USDA digitises foreign farmland ownership reporting

USDA digitises foreign farmland ownership reporting

USDA has opened a portal for foreign farmland reporting online. The tool digitises AFIDA Form FSA-153 submissions, while rule changes remain under consultation.


IN Brief:

  • Online AFIDA portal went live on 22 January, using Login.gov access.
  • Paper Form FSA-153 remains available, but duplicate filing is discouraged.
  • USDA links the change to enforcement, annual reporting, and pending rule updates.

The US Department of Agriculture has launched a new online portal for reporting foreign interests in US agricultural land, tightening the mechanics of compliance under the Agricultural Foreign Investment Disclosure Act of 1978 (AFIDA) and pushing a process that has historically relied on county-office paperwork toward a centralised digital workflow.
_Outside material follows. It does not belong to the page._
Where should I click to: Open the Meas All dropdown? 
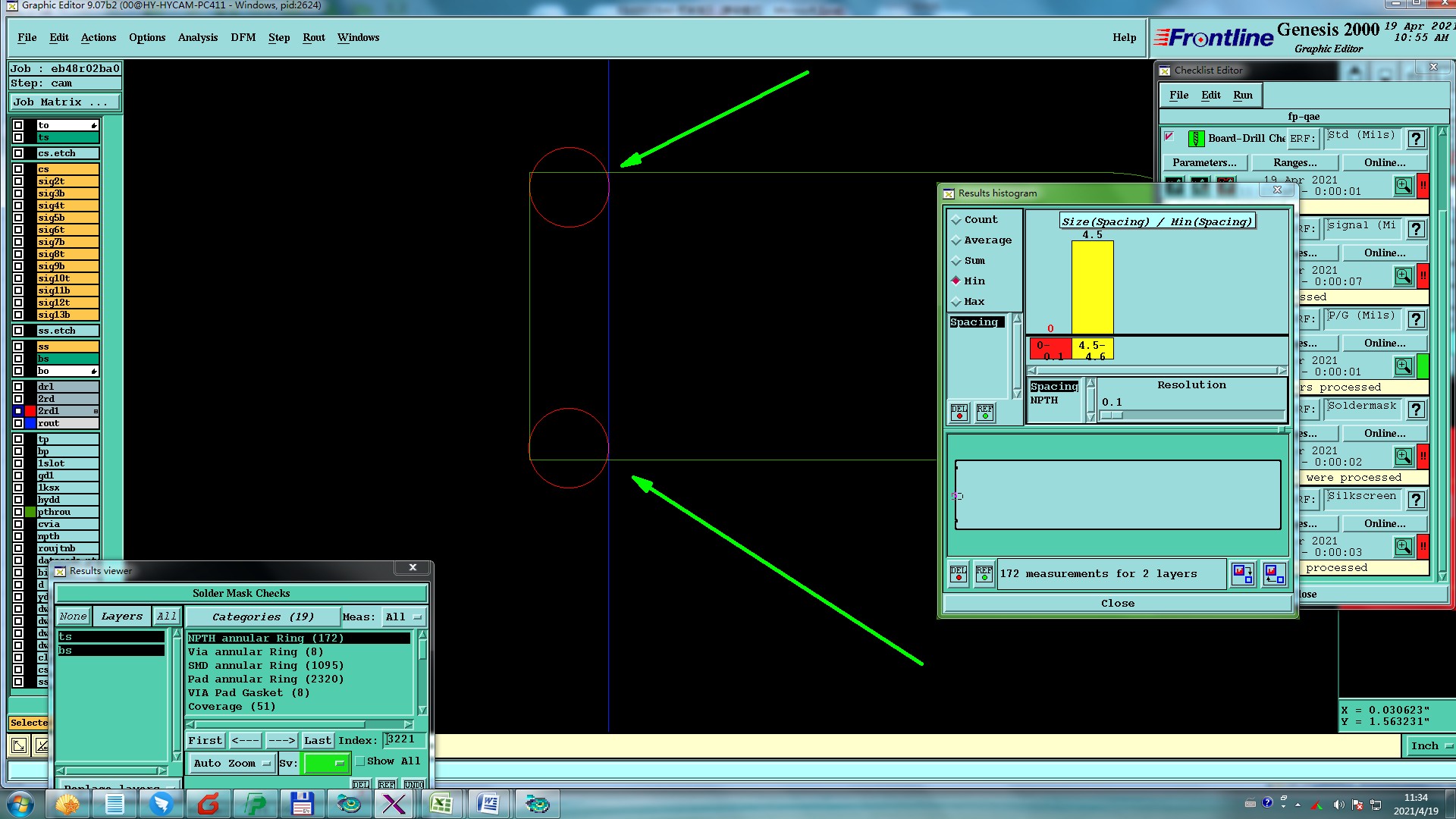(403, 617)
The portal, available via Login.gov, collects the same information as the existing FSA-153 form. USDA said foreign persons covered by AFIDA can include businesses and governments, and the agency is positioning the portal as part of a broader enforcement and transparency drive under its National Farm Security Action Plan.

Secretary Brooke Rollins said, “The online portal will allow us to obtain verifiable information about foreign interests in American agricultural land and protect the security of our farmers.”
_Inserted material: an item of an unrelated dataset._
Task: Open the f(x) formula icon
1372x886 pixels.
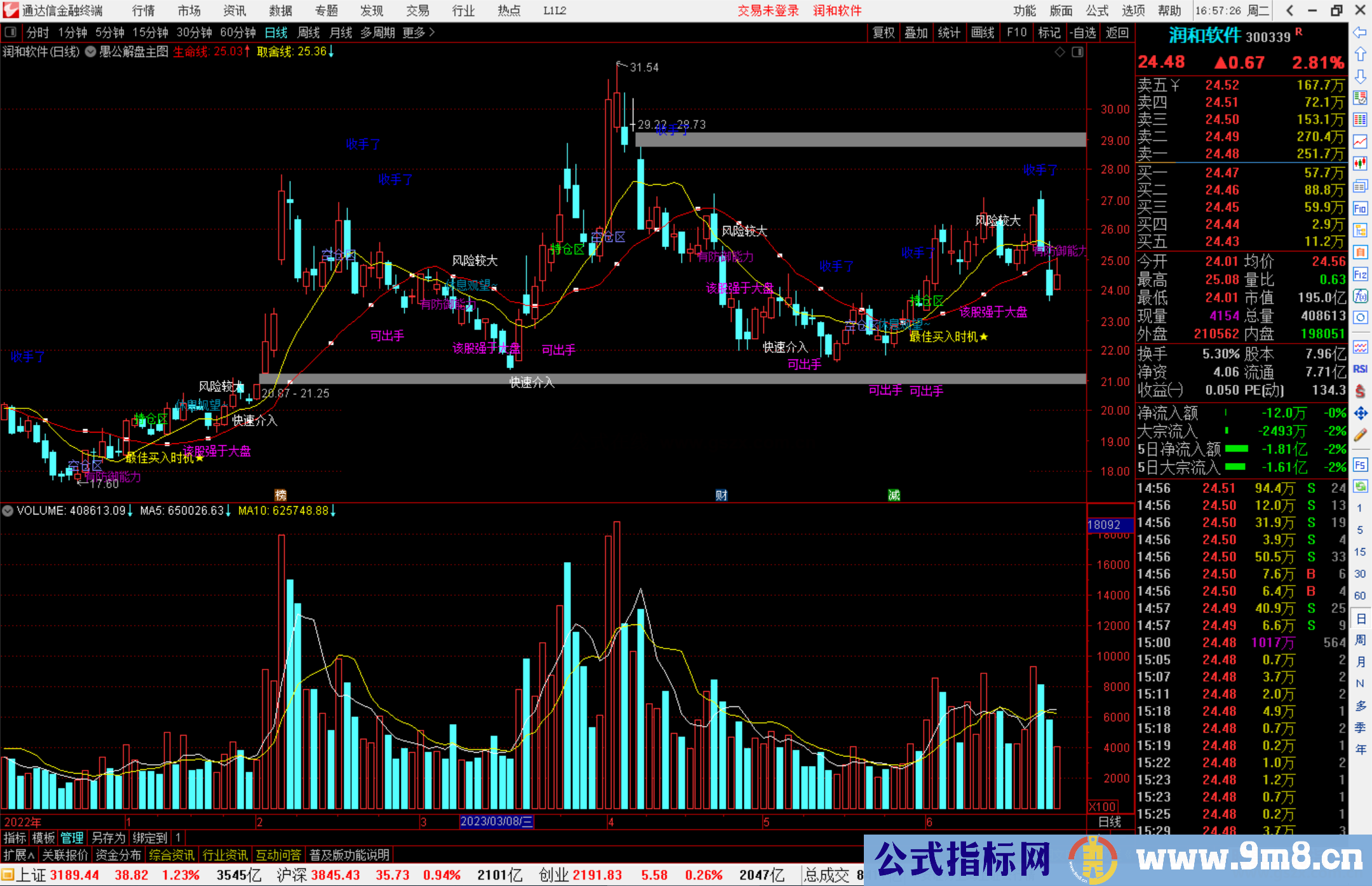Action: (1360, 296)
For food and ingredient supply chains, the change is procedural, but not trivial. Farmland ownership and long-term lease structures sit behind crop rotation decisions, on-farm capital investment, water strategy, and, in some regions, local planning politics. A cleaner reporting trail, and faster access to records, matters to processors and brand owners conducting diligence on upstream production assets, contract farming arrangements, or vertically integrated operations that blur the line between “farm” and “factory”.

AFIDA requires covered foreign persons to report qualifying transactions and holdings within set timelines, and the penalties for non-compliance can be material. The implementing regulations require reporting within 90 days of acquisition or transfer for reportable interests, and civil penalties can reach up to 25 percent of the fair market value of the foreign person’s interest in the land, depending on the nature of the violation.

USDA is also using the portal rollout to point stakeholders at its current rulemaking agenda. In late December 2025, the department published an Advanced Notice of Proposed Rulemaking (ANPRM) seeking input on potential revisions to AFIDA reporting requirements, with comments due by 28 January 2026. The ANPRM frames the update as a response to increased national security attention on agricultural land holdings, and to criticisms of how AFIDA data has been collected, tracked, and shared.

Alongside the portal announcement, USDA said it had shared its annual AFIDA report for 2024 with Congress. The report puts foreign holdings of US agricultural land at 46 million acres as of 31 December 2024, and includes a section covering land held and acquired by China, Russia, Iran, and North Korea in recent years.

For food businesses with exposure to farming assets, whether through direct land interests, joint ventures, or supply contracts linked to land control, the change increases the likelihood that ownership structures will be interrogated with more consistency — and with fewer excuses available for late, incomplete, or “lost in the system” reporting.